Dans la société gynocentrée qui est la nôtre, les femmes sont les actrices principales de la sélection sexuelle. Ce sont elles qui décident quand et dans quelles circonstances auront lieu des relations sexuelles. La stratégie sexuelle de la femelle homo sapiens contemporaine consiste en règle générale à tenter de demeurer aussi longtemps que possible dans une position de choix aussi puissante que possible, lui permettant d’avoir accès au plus grand nombre possible de partenaires de la meilleure qualité possible, en fonction de ce qu’elle a à leur proposer (c’est-à-dire, pour l’essentiel, sa beauté). C’est là le B-A-BA de l’hypergamie, du moins à un niveau individuel.

Au niveau de la société dans on ensemble, les choses sont un peu plus complexes. Depuis l’avènement du féminisme, en effet, nous avons assisté à une exagération et un gonflement de la Valeur sur le Marché Sexuel des femmes en tant que groupe ; dans le même temps, les variations individuelles de VMS se sont amoindries pour elles. Et pour cause : si l’on serine à longueur de journée que toutes les femmes sont merveilleuses, celles qui le sont vraiment en prennent pour leur grade. Si l’accès au moindre vagin est déjà une chance fabuleuse pour un homme, distinguer la dernière des morues de la femme de qualité n’est pas toujours pertinent. Il s’est produit, pour les hommes, un processus inverse : la VMS globale des mâles humains en tant que sexe a été considérablement revue à la baisse, puisque ce sont tous des salauds, harceleurs, machistes, infidèles, violents, libidineux, etc. Mais par contraste, tout homme sortant tant soit peu du lot voit ses avantages considérablement augmentés. L’hypogamie globale souligne les privilèges des alphas.

Règles implicites

D’autre part, à un niveau plus général, il est couramment admis que les gens tendent à se mettre en couple et à se reproduire avec des personnes qui sont peu ou prou de leur milieu, et qui leur ressemblent à un degré ou à un autre. Car une classe sociale, ça n’est pas qu’un degré de revenus, ni qu’un rapport aux moyens de production : c’est aussi une certaine culture, une façon de voir le monde, des modes d’expression, de sociabilité et de communication. Si vous faites un minimum de généalogie, vous pourrez vraisemblablement être frappé par le maintien, souvent sur plusieurs siècles, de certaines parties de votre famille dans la même classe sociale. Pour ma part, quand j’ai étudié l’histoire de mes ascendants, j’ai découvert, par exemple, sept générations successives d’artisans horlogers parisiens ; ou encore, sur une autre branche, une série ininterrompue de petits notables de Province (pharmaciens, médecins, avoués ou vétérinaires ; toujours des professions intellectuelles ; toujours aisés mais jamais vraiment riches ; jamais dans une grande ville, jamais non plus, trois siècles durant, installés dans leur ville natale, mais, de génération en génération, se déplaçant toujours dans la même région de Béarn et Armagnac, où ils sont fixés au moins depuis le temps du bon roi Henri). Bien entendu, il y a des exceptions, des accidents, mais en moyenne les gens tendent à suivre le sillon qui leur a été tracé. Et donc à être attirés par des personnes leur permettant de se maintenir dans ce sillon.
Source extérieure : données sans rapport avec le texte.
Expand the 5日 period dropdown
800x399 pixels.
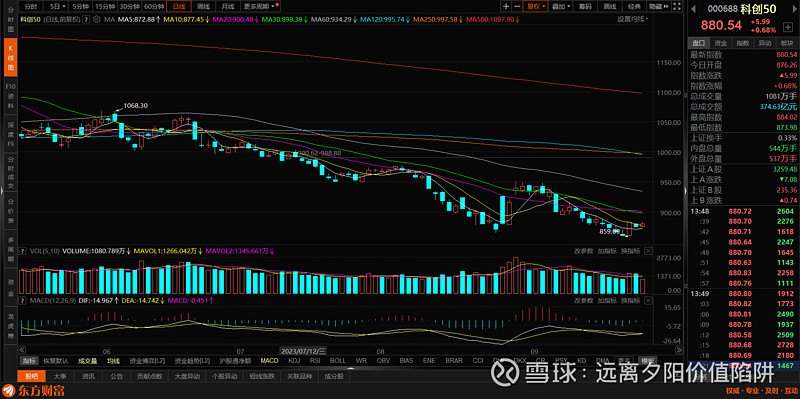[x=55, y=7]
regles implicites du jeu sexuel

Ce n’est pas parce que ces règles sont implicites qu’elles ne sont pas réelles, ni puissantes

Une autre idée à ne pas perdre de vue est le fait que l’hypergamie, en tant que stratégie sexuelle féminine par excellence, ne peut se maintenir dans nos sociétés qu’au prix d’un abaissement systématique des hommes. Ainsi, l’hypergamie féminine sera acceptée, enseignée (mythe du Prince Charmant), rendue sexy et glamour (50 shades of Grey, Bridget Jones…), bref soutenue. On admet volontiers qu’une fille craque pour un homme « qui peut lui offrir la vie dont elle rêve », et ce même si elle est déjà engagée par ailleurs.  Qu’en revanche un homme s’avise à suivre sa pente naturelle, en matière de stratégie reproductive (multiplier les conquêtes et les coups d’un soir, afin d’assurer une dispersion maximale de ses gamètes) alors qu’il est déjà engagé par ailleurs et il deviendra un immonde salaud, une pourriture intégrale. Coucher pour réussir est presque couramment admis ; réussir pour coucher est scandaleux (la preuve : Weinstein est voué à l’Enfer, tandis que celles qui, en couchant avec lui, ont obtenu des rôles que leurs talents ne justifiaient pas ne sont pas des profiteuses, mais bien de pauvres victimes). Tout cela contribue bien entendu à entretenir aussi bien l’hypergamie féminine que l’hypogamie masculine.

Les castes sexuelles

Dernier point à prendre en compte avant d’en venir au vif du sujet : l’existence de catégories au sein de la VMS. Même si elles ne sont pas avouées (du moins en Europe : les Américains, moins faux-culs que nous sur ce plan-là, parlent de leagues, comme en sport), il est implicitement admis qu’en règle générale, les gens seront attirés par des personnes appartenant, grosso modo, à la même catégorie de VMS qu’eux. Ainsi, les gens à la Valeur sur le Marché Sexuel élevée préféreront fréquenter des personnes à la Valeur également élevée ; des personnes à la VMS basse se contenteront souvent de personnes à la VMS également basse. Ça, c’est en théorie. En pratique, hypergamie et hypogamie aidant, ça n’est pas aussi vrai. Une femme à la VMS très basse ne sera que rarement attirée par un homme à la VMS très basse également, et préférera se convaincre qu’elle peut attraper un mec moyen ; le plus souvent, elle ignorera complètement un homme pourtant dans sa league, mais dont la Valeur ne flatte pas assez son propre narcissisme, et ira baver aux pieds d’un type de toute évidence inaccessible, plutôt que d’avoir une relation avec quelqu’un à son niveau. Quant aux hommes à la VMS basse, en bons prolétaires du sexe qu’ils sont, ils se contentent généralement de ce qu’ils peuvent attraper, sans vraiment faire les difficiles. C’est le principe même qui sous-tend 50 shades of Grey : si la série est considérée comme acceptable par les femmes, c’est uniquement parce que le personnage masculin est riche ; s’il était pauvre et que les séances BDSM avaient lieu dans une camionnette, l’histoire n’aurait rien de romantique : on serait dans la manipulation éhontée et le fait divers sordide. C’est aussi ce qui est à l’œuvre dans le harcèlement de rue : bien des harcèlements ne sont scandaleux que parce que l’homme est pauvre, moche et généralement stupide (qu’il a donc une VMS bien plus basse que celle de la femme) : s’il était beau, riche, poli et intelligent, ce sera de la pure séduction et il n’y a aucun mal à cela.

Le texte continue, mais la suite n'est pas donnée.